It is also obvious why people rely on mortgage brokers to find the loans that fit them the best. Looking for lenders and working out which offer is the best can be confusing, not to mention time-consuming as well.

In short, it is much easier for you to just hire a mortgage broker to do all the hard work for you – and for a good reason. We’ll explain everything you need to know and also have another guide warning you on 4 crucial factors to consider when looking for a mortgage broker.

What Does a Mortgage Broker Do?

As mentioned above, a mortgage broker can be seen as a financial adviser that will help you find the best loan for your needs. However, the main question is still there – what do they do exactly and how they help you?

Well, one of their first jobs is to look into your financial affairs, figure out your creditworthiness, and then help you determine the exact type of loan that will fit you the best.

Then, they introduce you to the variety of home loans that they have available from the panel of lenders they act for. Keep in mind that mortgage brokers offer products from several financial institutions, but not always from all of the lenders on the market. At Highline lending we are supported by over 60 financial institutions!

Naturally, as they have access to so many resources, they will most certainly have the loan that you need available. On top of that, they will also discuss the goals and options that you have and will help you deal with the paperwork.

Why Should You Use a Mortgage Broker?

Obviously, you should use a mortgage broker when you think that you are not versed enough in matters regarding finance or mortgaging. For example, you may know how loans work – but you may not know how to pick one that will place you in a favorable position.

They help you choose the right lender or bank

A denial from a lender doesn’t necessarily translate into a lost opportunity. Many individuals are under the impression that lenders follow the same stringent rules and policies. When they’re turned down, they often assume that they’re going to be denied by banks and other financial institutions as well.

While many lenders strictly follow mortgage lending and real estate guidelines, their policies do vary. This means that you can shop around to look for other lending options. Don’t have the time? No problem—a mortgage broker can do the job for you.

With the knowledge and expertise, your mortgage broker can match you up with a lender whose policies best suit your circumstances. 

They guide you to loans that you qualify for

Every loan application gets registered on your active credit file. This means that every time you apply for a loan, it is recorded on your credit file. A build-up of inquiries on your credit file is a big no-no as they can have negative repercussions on your ability to get credit in the future.

Lenders do not want serial applicants, so it’s better to have your broker match you up with a suitable product the first time so that you can avoid this trap. Besides, your mortgage broker will set you up for a better chance of getting approval.

They aid you in improving your credit and sorting through your paperwork

The services of a mortgage broker go beyond setting you up with the right lender. Apart from that, he or she can educate you on how to improve your chances for loan approval. As your mortgage broker has access to your financial information, he or she will provide you with feedback and recommendations on how to improve your credit score.

Apart from this, your mortgage broker is also an expert in low-doc loans.

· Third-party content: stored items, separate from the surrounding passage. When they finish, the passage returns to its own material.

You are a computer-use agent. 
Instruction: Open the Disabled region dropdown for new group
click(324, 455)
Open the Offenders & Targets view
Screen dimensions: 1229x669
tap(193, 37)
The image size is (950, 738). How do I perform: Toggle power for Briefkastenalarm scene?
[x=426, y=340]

He or she can review all your paperwork to ensure the whole application process won’t be held up. A good mortgage broker will tell you exactly what paperwork you need and how to rise above any obstacles in the criteria set by the lender.

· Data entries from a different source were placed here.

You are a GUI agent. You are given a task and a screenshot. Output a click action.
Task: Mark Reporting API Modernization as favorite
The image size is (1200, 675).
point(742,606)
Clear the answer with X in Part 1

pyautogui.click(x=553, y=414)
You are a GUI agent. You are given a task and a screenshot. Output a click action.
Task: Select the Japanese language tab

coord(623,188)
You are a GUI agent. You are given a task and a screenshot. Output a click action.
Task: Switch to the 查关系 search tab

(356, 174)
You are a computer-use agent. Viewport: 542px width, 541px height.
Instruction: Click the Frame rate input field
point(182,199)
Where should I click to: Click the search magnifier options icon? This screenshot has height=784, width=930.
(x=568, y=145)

They lead you to the best deal

Choosing to seek the professional help of a mortgage broker instead of shopping around for a lender on your own can mean a world of difference in your financing experience. A mortgage broker has the knowledge, skills, and expertise in the real estate industry. They are familiar with the lenders and can identify the one that is most suitable for your loan application.

Working with a mortgage broker will not only give you all the chance in the world to get approval but make it possible for you to secure a loan with a much lower interest rate, lower monthly contractual payments, and bonus features. The better deal will potentially save you thousands of dollars over the course of your loan.

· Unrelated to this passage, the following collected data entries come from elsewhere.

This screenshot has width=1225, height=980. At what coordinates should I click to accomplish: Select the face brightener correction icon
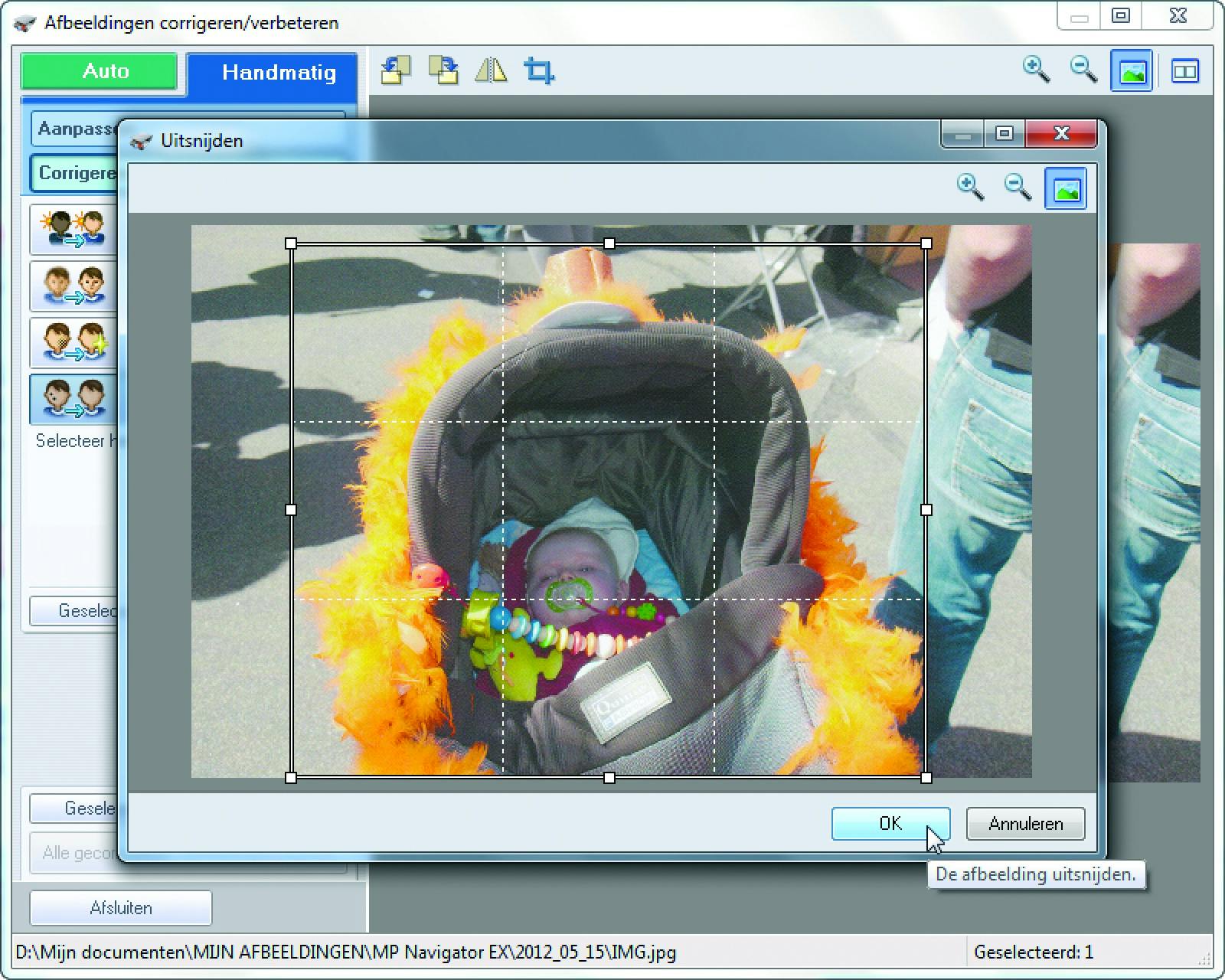click(73, 229)
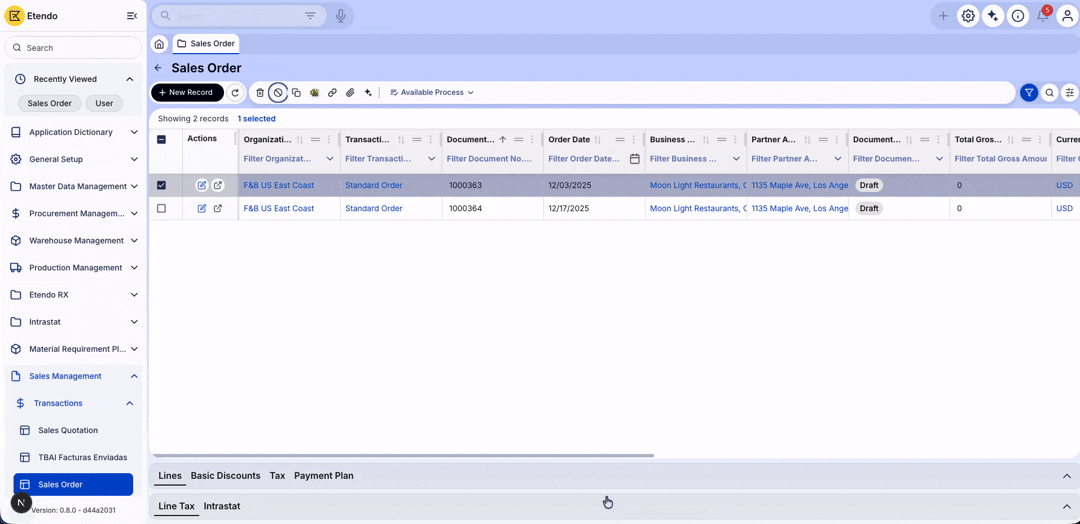Click the trash delete record icon

pos(260,93)
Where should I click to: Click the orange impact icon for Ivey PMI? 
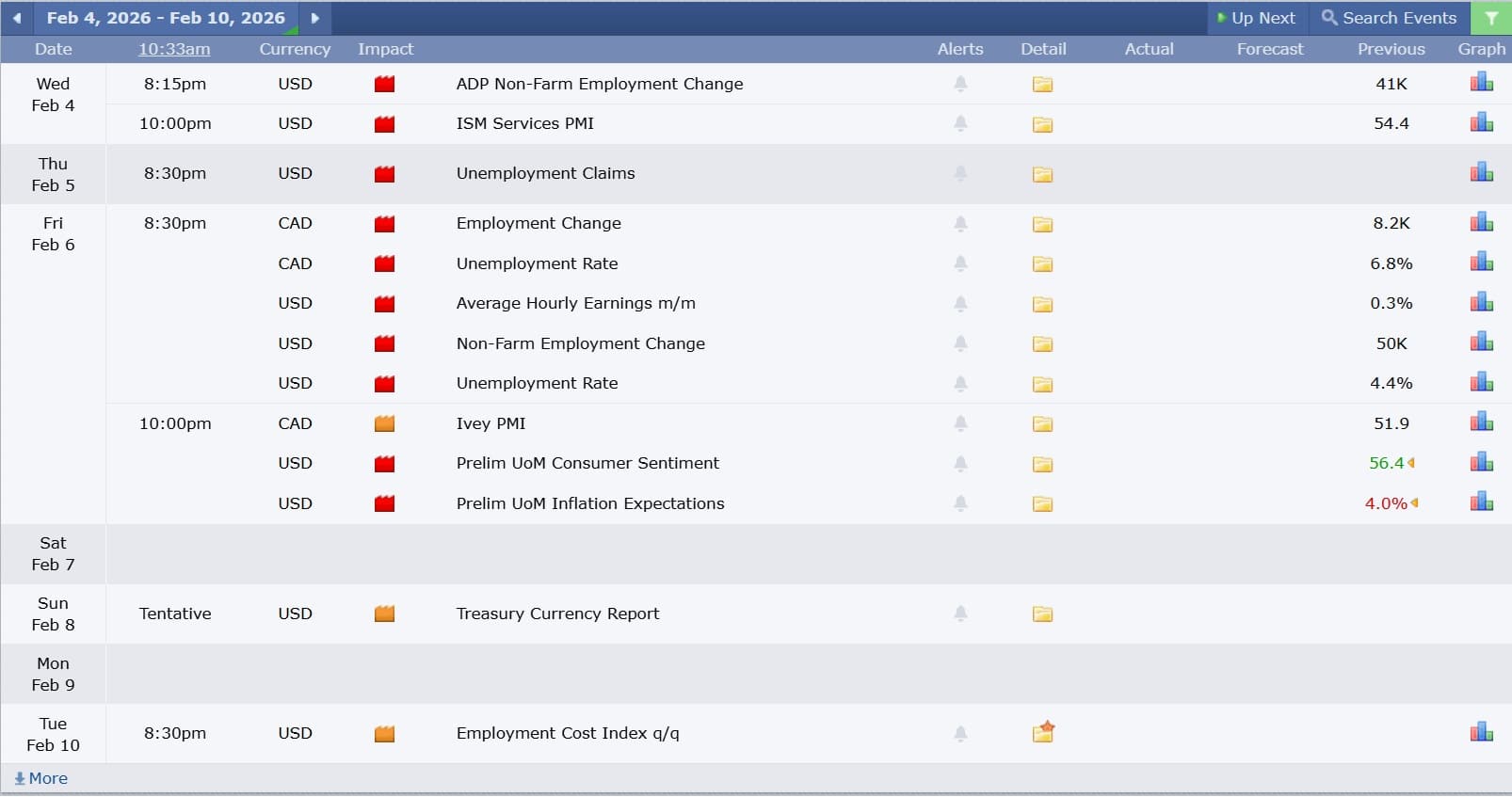(x=384, y=423)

Main Advantages of Using a Mortgage Broker

1. As mentioned above, if you have little to no knowledge in terms of the mortgage or finance industry, then a mortgage broker can very well be an invaluable resource for your endeavors in the property market. On top of that, they are also great if you have a hard time understanding your own financial affairs.

2. It is well known that a mortgage broker can find you a mortgage that’s way better for your individual affairs and situation than what you would have found.

3. Assessing home loans requires a lot of free time. If you don’t have enough time, you can rely on a mortgage broker to do the extensive research required – they will analyse the home loan products that are available and then consult with you.

Top Reasons for Hiring a Mortgage Broker

They Teach You How to Buy – an experienced mortgage broker will guide you through the whole home buying process, including application, compiling the documents, liaising with your solicitor, and so on.

Their Services Are Usually Free – unless you borrow a small amount or have complex situations on your hands, most brokers are usually free. As they are paid by lenders to find them customers, they have no need to charge you.

They Have Experience You Can Benefit From – if you choose to handle your first home loan with a mortgage broker, then you will most certainly learn from their experience and actions. These brokers know how to get your application approved, so it goes without saying that you will learn a thing or two, for future loans.

They Can Make the Application Process Faster – given that mortgage brokers have good relationships with the lenders they work for, they can actually speed up your application, making it two to three days faster than usual.

They Specialise in Different Types of Loans – there are also specialist mortgage brokers, who are able to handle special or complex requirements without any issue. For example, there are brokers that specialise in construction loans, property investing, and even commercial properties.

The Bottom Line

Now you see that a mortgage broker can be a good addition to the team responsible for getting you your home loan and, ultimately, your home. As mentioned above, depending on your knowledge and experience, they can prove to be invaluable to this whole experience.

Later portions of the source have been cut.